» **BRIEF 1**: Print the part of the discussion of France's economy that opens with the words containing "We accept the" and closes with "for each country.".
» **BRIEF 2**: Write the next part of the discussion of France's economy, starting after its final sentence.

Segment Start: EXCERPTED TEXT

Maybe preconceptions about the necessary consequences of a high tax rate, large public sector are wrong?

We accept the stereotypes of the French as pusillanimous, unbathed, with unshaved body parts.

Hey, what's this about unshaved body parts?

There is nothing about France that needs special explaining. France is faced with the same set of tradeoffs as other advanced countries, and outcomes are based on the preferences of French consumers and voters. The preferences, and therefore the outcomes are different for each country.

France's choices regarding its labor market (inflexible relative to the US) have led to average levels of unemployment that Americans would consider devastatingly high. The average level of unemployment in France for the 1990's--meaning the entire decade--was very close to the peak US unemployment at the height of the most recent recession. In the 2000's, levels were typically 2-4% higher than the comparable US level. (Data is from the St. Louis Fed's database, research.stlouisfed.org)

France's preferences and choices explain its 'admirable quality of life'. Americans have chosen a more dynamic economy with more volatile but on average substantially lower unemployment.

Just a point of clarification, but how does having discriminating spending habits correlated to GDP growth exactly? Wouldn't countries, where consumers are binging on any gimmicky thing sold on HSN, have higher AD and thus GDP?

Segment End: EXCERPTED TEXT
Segment Start: EXTRACTED MATERIAL

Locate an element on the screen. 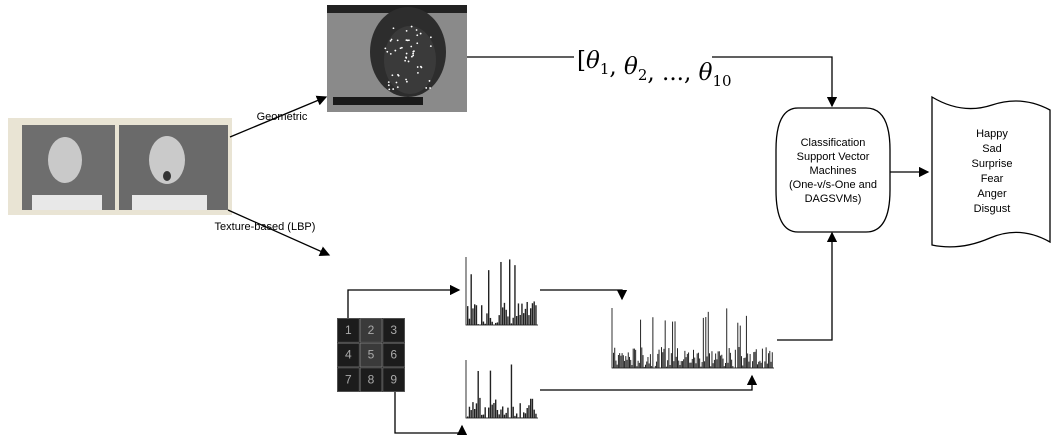 This screenshot has width=1053, height=438. classifier-line: Support Vector is located at coordinates (834, 157).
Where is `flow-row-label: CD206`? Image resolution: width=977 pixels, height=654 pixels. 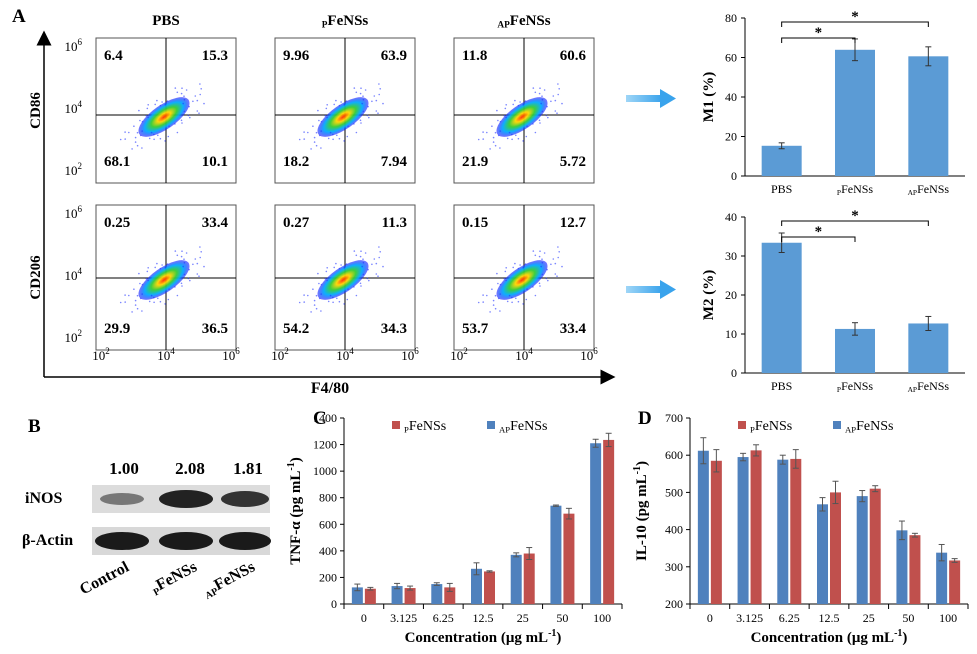
flow-row-label: CD206 is located at coordinates (36, 278).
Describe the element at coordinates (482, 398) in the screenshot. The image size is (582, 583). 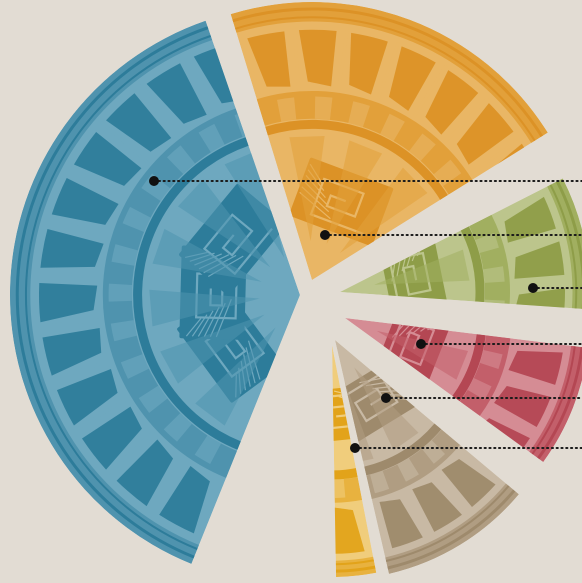
I see `leader-line-taupe` at that location.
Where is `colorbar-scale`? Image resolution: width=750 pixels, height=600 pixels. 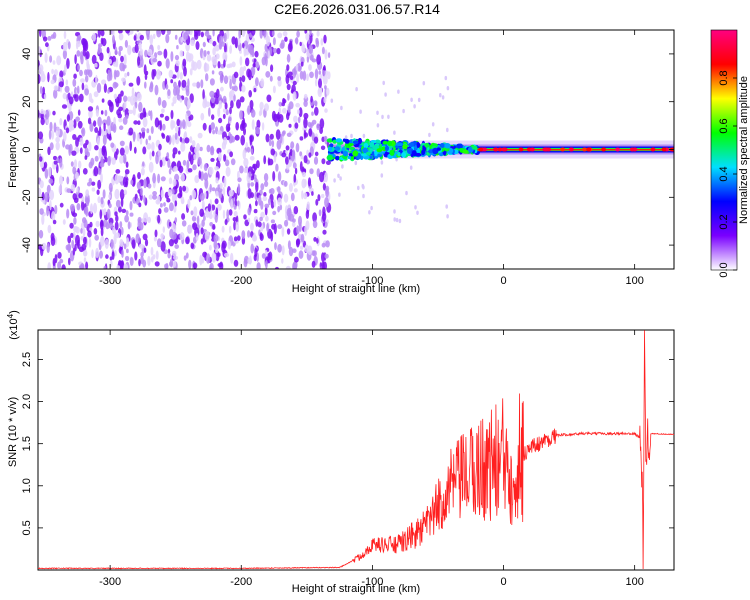 colorbar-scale is located at coordinates (724, 150).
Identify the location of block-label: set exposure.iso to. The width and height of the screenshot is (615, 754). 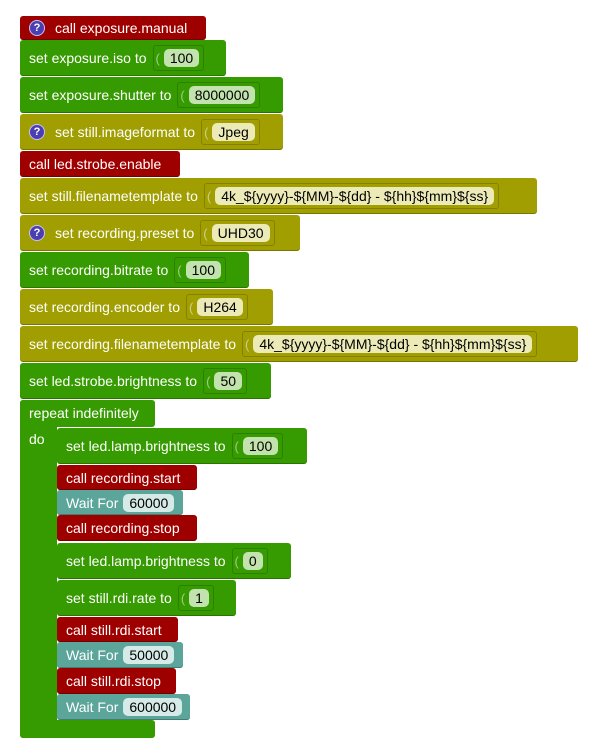
(88, 58).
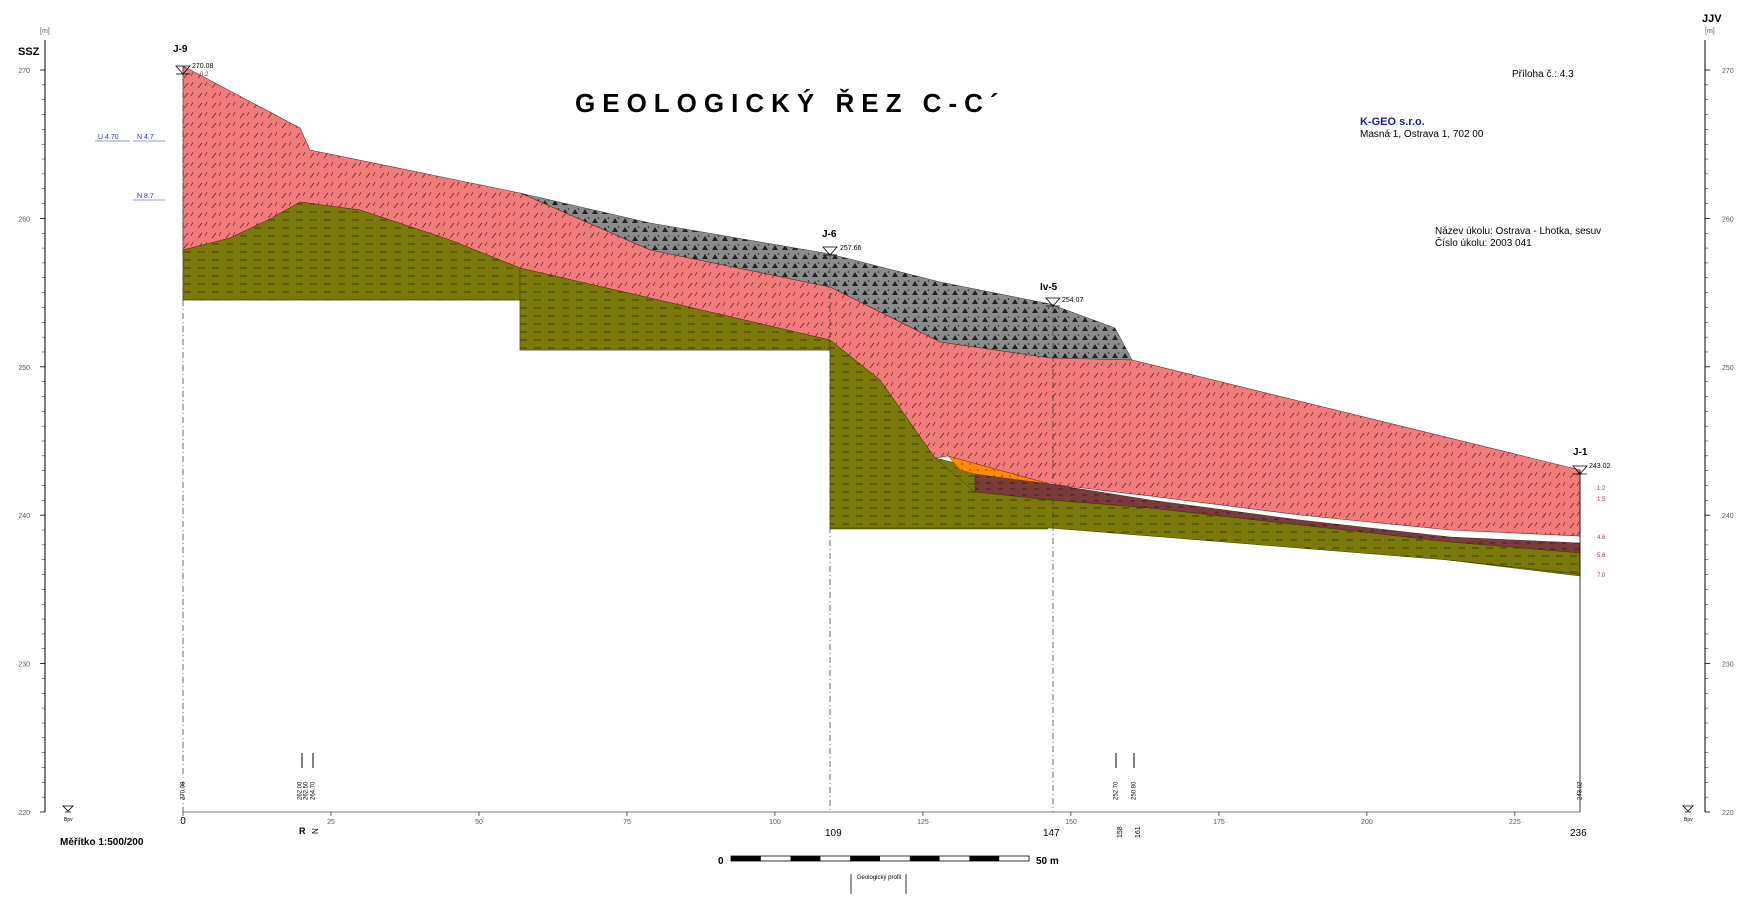 This screenshot has width=1748, height=910. Describe the element at coordinates (316, 831) in the screenshot. I see `bottom-x-label-n: N` at that location.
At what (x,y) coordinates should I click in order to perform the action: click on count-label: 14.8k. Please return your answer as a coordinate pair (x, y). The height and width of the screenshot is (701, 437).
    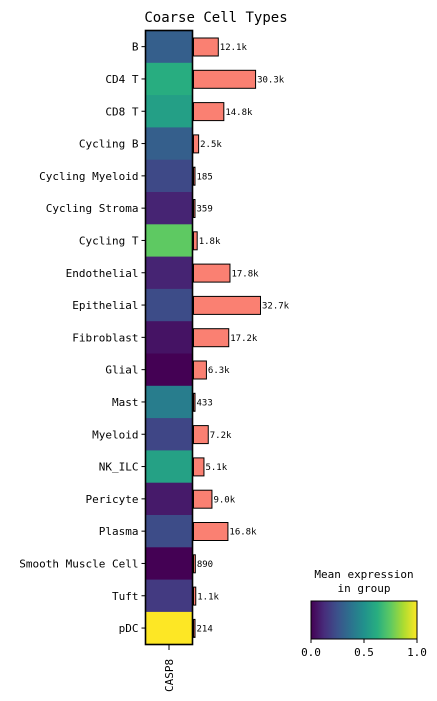
    Looking at the image, I should click on (239, 113).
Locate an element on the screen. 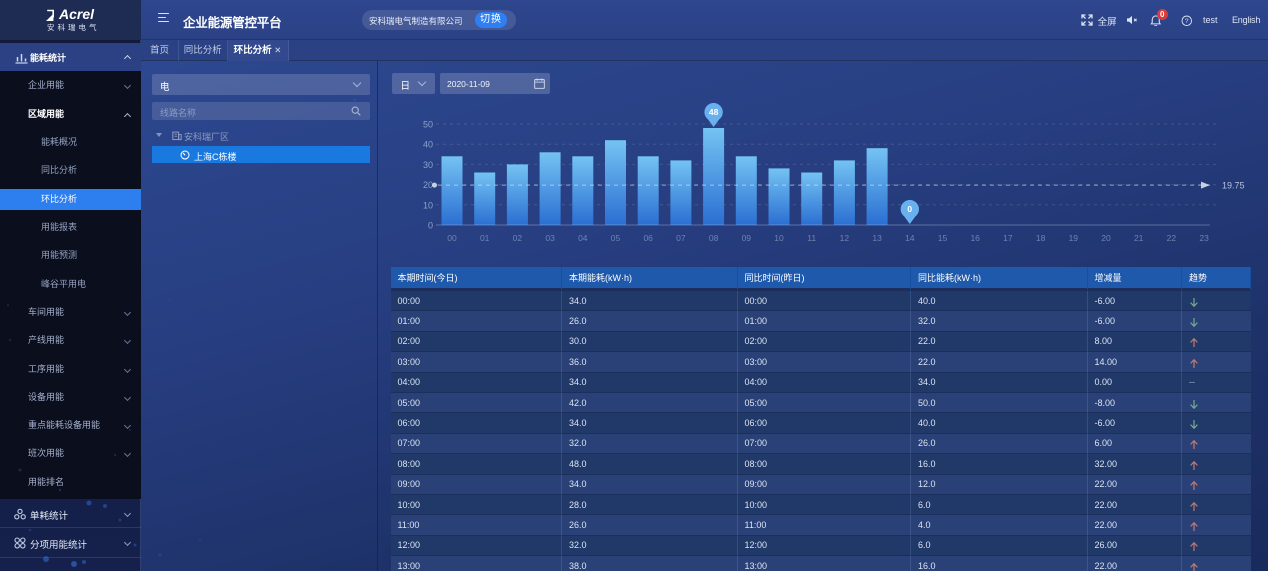 Image resolution: width=1268 pixels, height=571 pixels. svg-text: 05 is located at coordinates (616, 238).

Segment End: EXTRACTED MATERIAL

» **ANSWER BOX 1**:
We accept the stereotypes of the French as pusillanimous, unbathed, with unshaved body parts.

Hey, what's this about unshaved body parts?

There is nothing about France that needs special explaining. France is faced with the same set of tradeoffs as other advanced countries, and outcomes are based on the preferences of French consumers and voters. The preferences, and therefore the outcomes are different for each country.

» **ANSWER BOX 2**:
The Revolution

Also, at the end of the day it doesn't matter that the French government wasted billions on the Minitel, and tried to suppress all other alternatives. The global marketplace means that foreign electronics, the internet browser, and all the tools of the web were provided so widely and cost-effectively to render the ham-fisted intentions of the French state irrelevant.

Really interesting discussion. I live in Paris and much of the economics of daily life blow my mind. My readers and I are still trying to piece together how the French do it: http://pretavoyager.blogspot.com/2011/01/unglamor...


p.s. it's also interesting to hear my American friends discuss how there's no sense of letting someone know they're doing a good job in the French workplace. It's just silently acknowledged that if there's a problem, you'll be told. No gold stars or pats on the back here!

Those damn elitist lefties who value smartness and refined taste!

Very often there is one right way to do things, to dress, and so on.

In other words, French fashion designers rush their creations to the mass market retailers so everyone immediately changes style???

If you are suggesting that the French enforce a sort of uniform dress and social convention, isn't that a conservative trait.

After all, I hear American conservatives complain most about the flagrant violations of dress and social interaction, of failing to show respect for others by calling them by their first names and other lack of formality recognizing the status of others.

France has nuclear power but don't forget they also have Total which has oil reserves on par with BP and Exxon. They do their "environmental destruction" in Africa.

A few comments, some of which will, of necessity, overlap with the previous ones.

Let's start with #7: any country that idolizes Jerry Lewis as a comedic god cannot be accused of impeccable good taste: nor is this revealed preference limited to Mr. Lewis, as many of the great French comedic actors of the post-war era (Fernandel, Bourvil, Louis De Funes, Jacques Tati, Pierre Richard, and many others too numerous to list) are also highly physical in their comedic shtick.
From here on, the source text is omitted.